Work to complete »
Continue the essay below about fixing a bike brake with help from YouTube, starting right after its final sentence.

** Start Extract provided **

Lessons from a forgetful bike mechanic

Let me observe a few points about how I just managed to get my brake fixed.

  1. I’m going to forget it all again.
    Having watched the Park Tool YouTube video and followed along, cursing under my breath in the best bike mechanic style, am I going to remember the procedure for adjusting a cantilever brake? No. But why would I need to?
  2. The YouTube user experience feels good, because it’s ready for the moment I forget.
    Another factor that gives me permission to forget, so to speak, is that I’ll happily use YouTube again. I tell it what I want to know, and it brings back exactly what I want. Once I get that information, I’m free to go.
  3. A typical eLearning course is the last place I would ever look.
    YouTube is flat, transparent, and expansive. It allows me to go directly to the specific piece of information that I already know I want. A typical eLearning course is narrow, linear, and obscure. It forces me to trudge through a succession of locked doors in the hope that maybe the desired information will be behind the next one. Given the choice between an award-winning eLearning course called “Bikes 101” and a YouTube search, I’ll take YouTube every time.

** End Extract provided **
** Start Record extracts **

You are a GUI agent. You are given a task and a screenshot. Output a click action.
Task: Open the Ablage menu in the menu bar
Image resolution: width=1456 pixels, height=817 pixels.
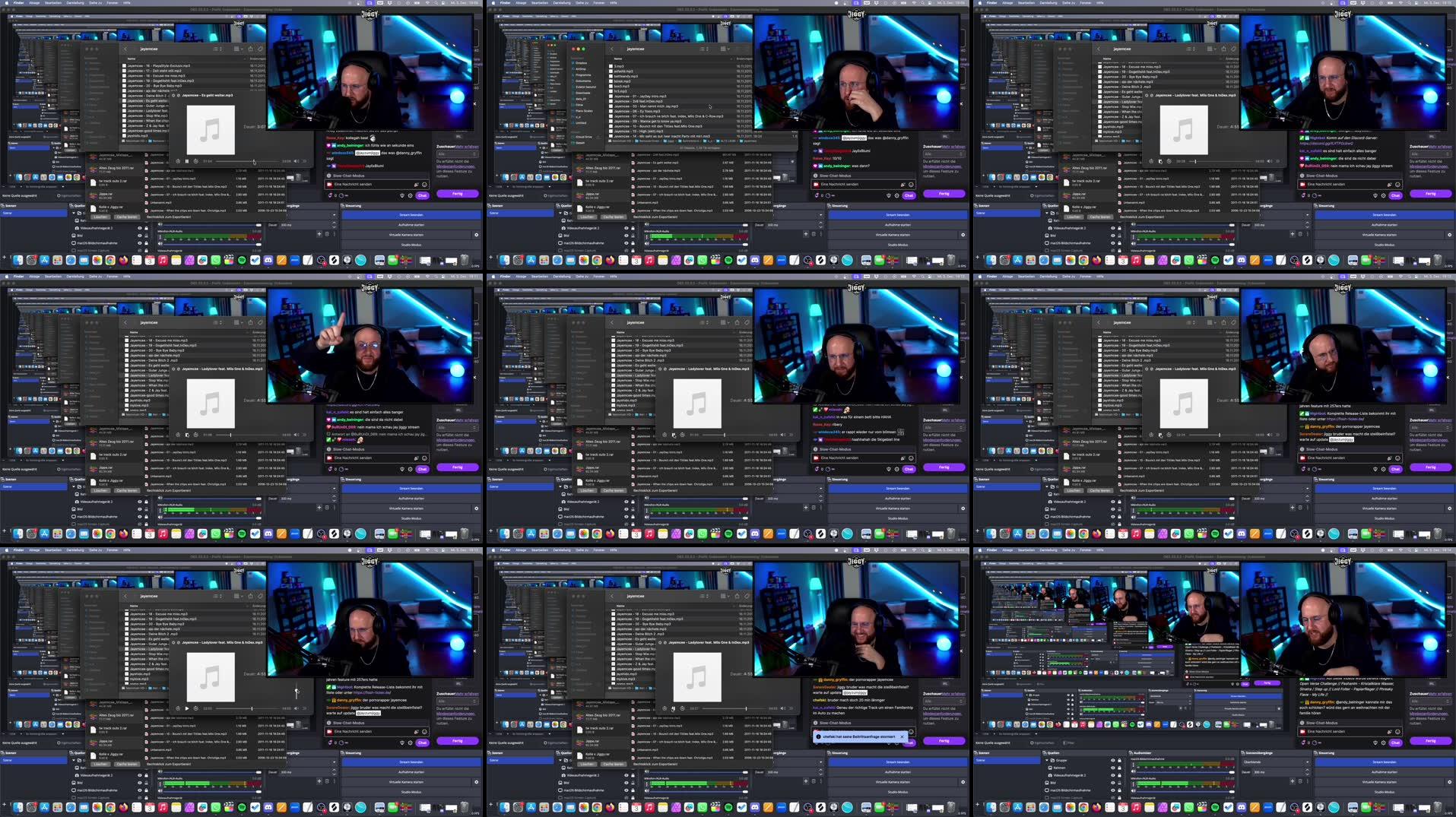pos(34,3)
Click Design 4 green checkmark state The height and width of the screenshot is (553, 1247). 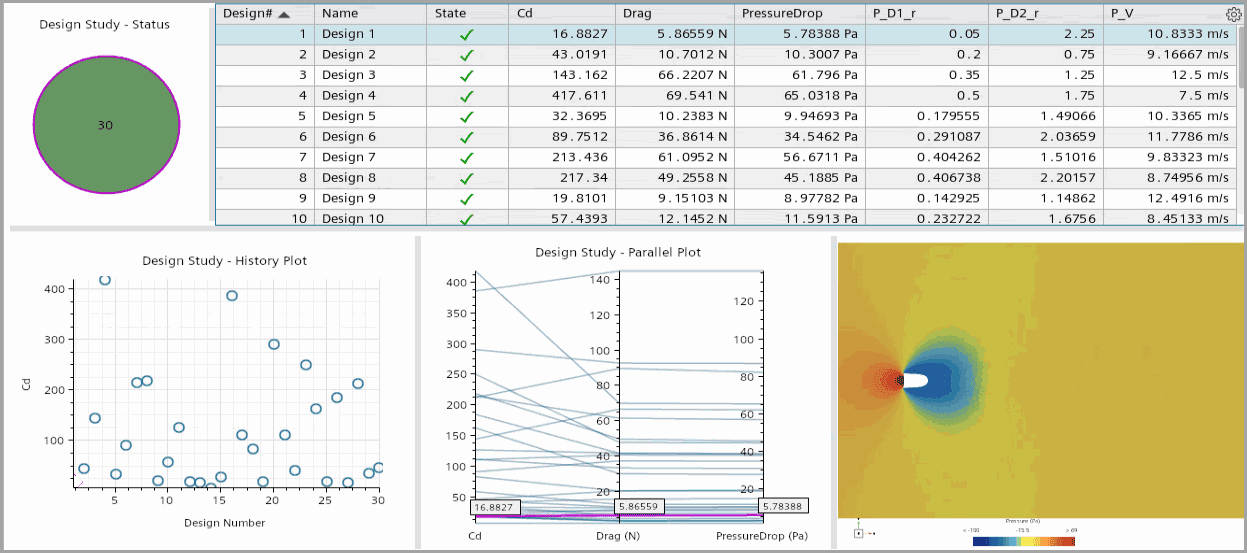click(x=467, y=96)
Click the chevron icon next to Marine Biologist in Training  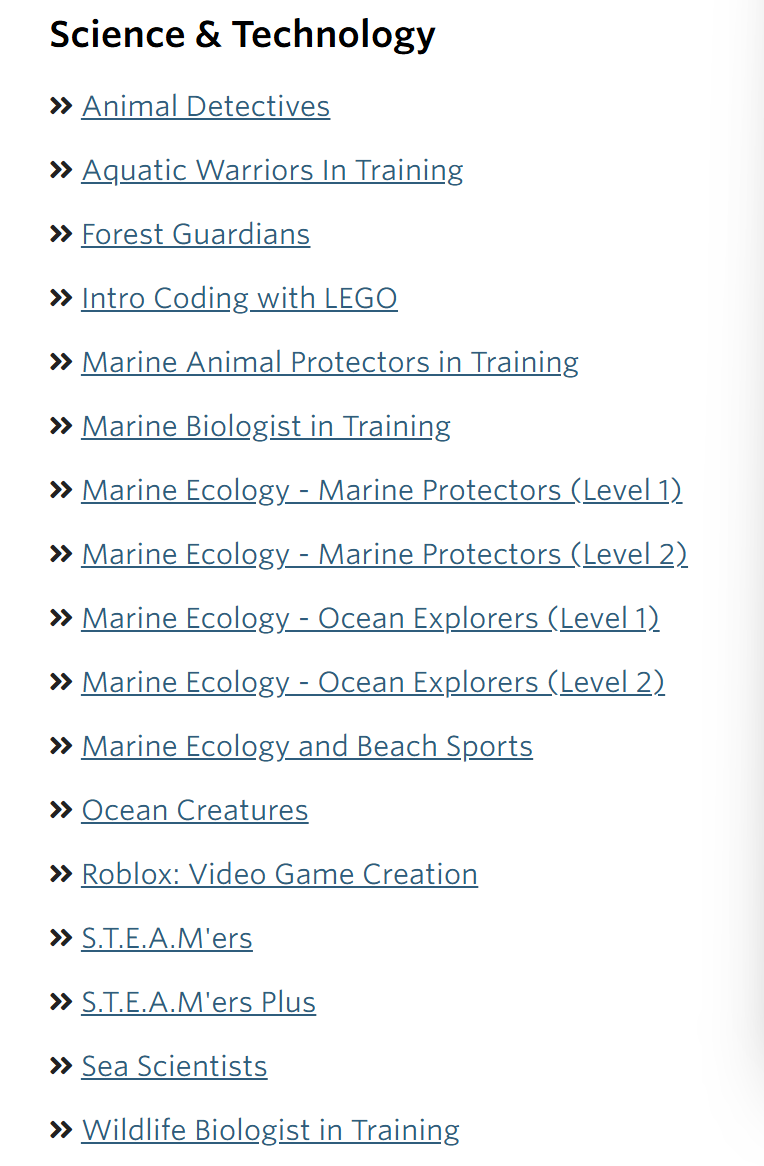[61, 426]
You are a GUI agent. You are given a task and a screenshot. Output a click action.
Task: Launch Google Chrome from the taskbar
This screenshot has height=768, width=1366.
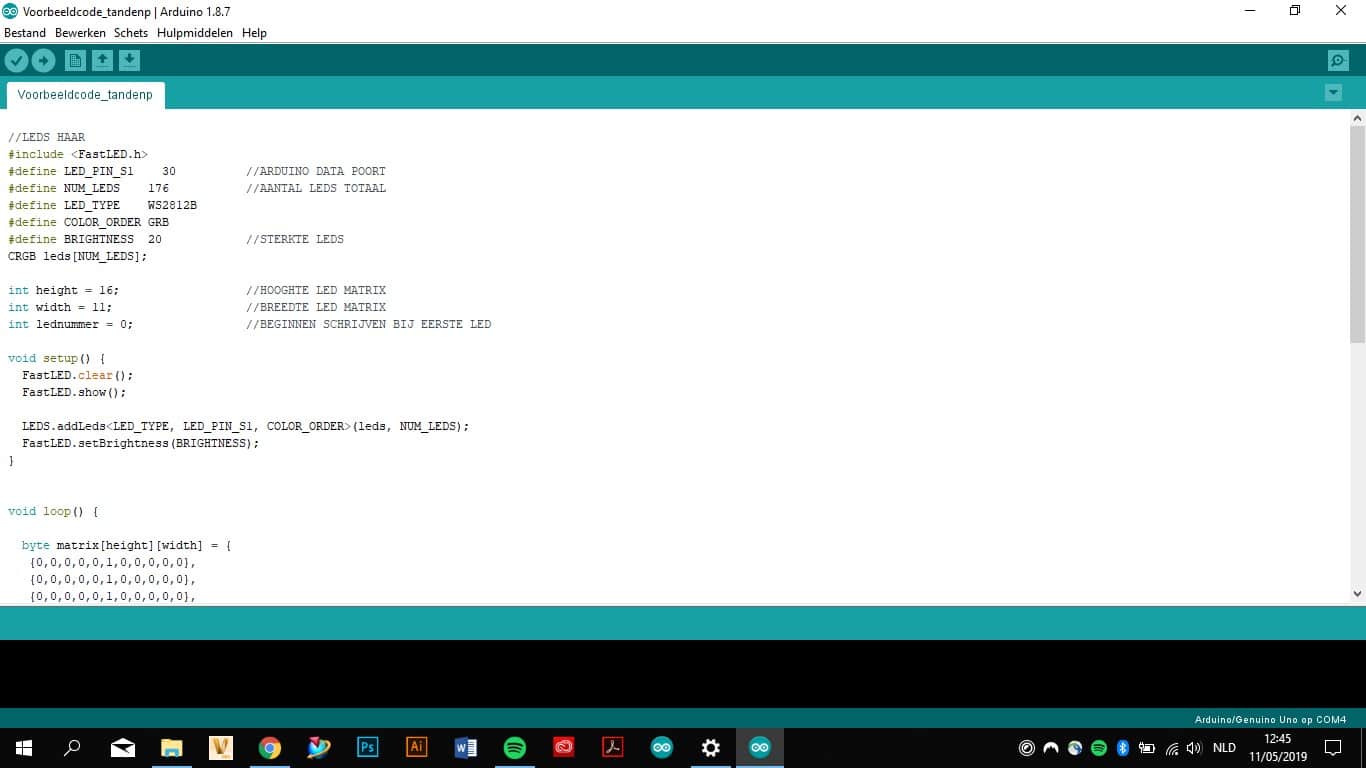pos(270,747)
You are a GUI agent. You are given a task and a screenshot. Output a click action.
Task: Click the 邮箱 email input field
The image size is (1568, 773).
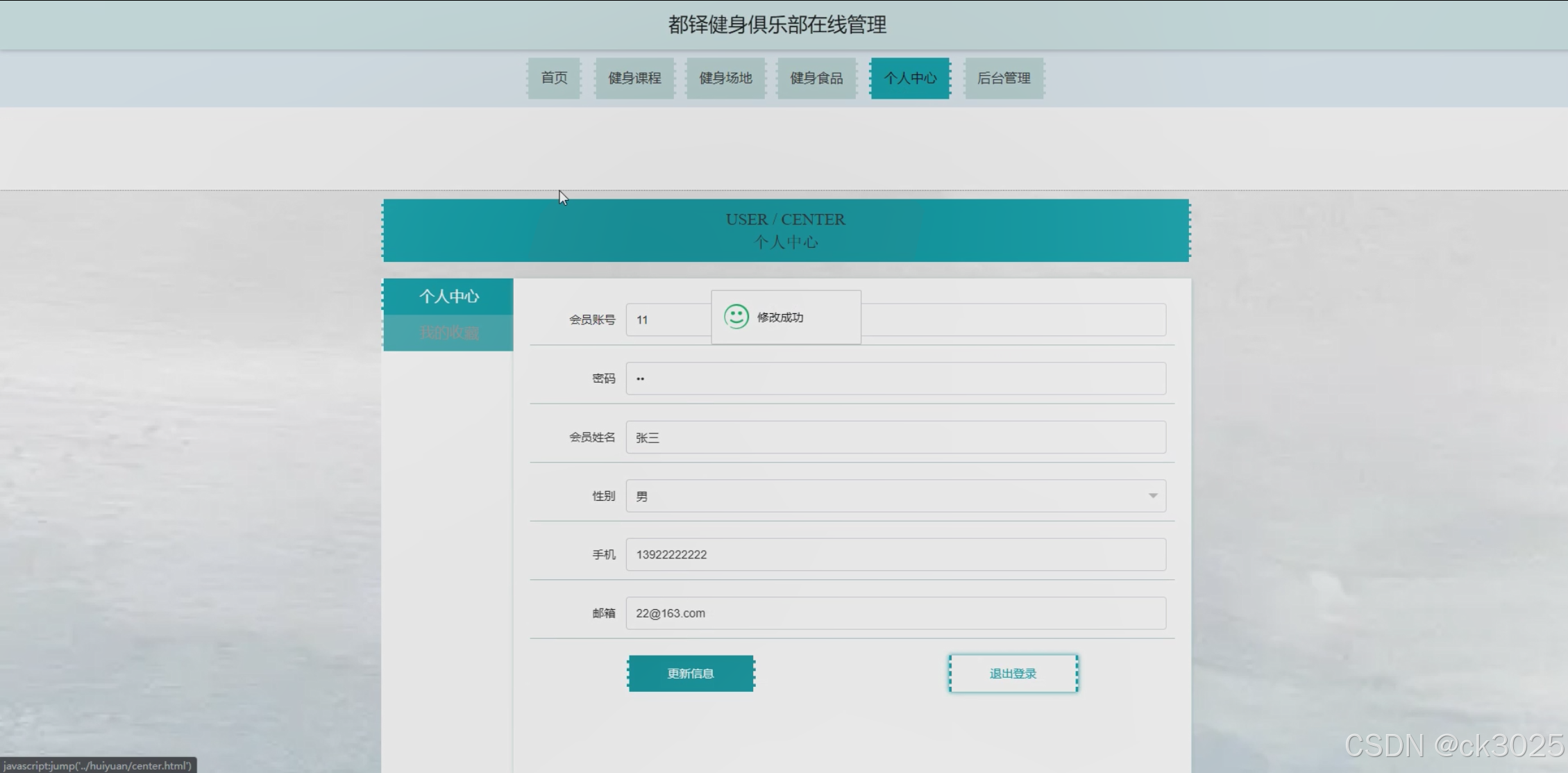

** End Record extracts **

The result »
Mobile performance support: letting learners forget

Which brings me to something I’ve been working on lately:

This is an early sketch of a performance support system for engineers who service equipment in large warehouses, distribution centers, and other critical nodes of the retail supply chain. The idea here is to make a system that’s more like YouTube, where information availability is governed directly by my immediate interests and goals, and less like a typical LMS, where information availability is governed by what someone else has decided I should be required to click on, and who needs to be notified once I click on it. That means, among other things, a search-forward interface that foregrounds the question “what do you need help with?”

It means a content architecture organized around multiple asset types, and the ability to filter search results to find the asset I want:

It means detailed step-by-step checklists, accompanied by expert demonstrations, of specific tasks that people need to perform on the job:

And of course it means putting it on a device that people will actually be able to use while performing their jobs, instead of “the computer in the back.”

Will users forget this information? Yes. And that’s fine. They’ll remember the important thing, which is where and when to find it.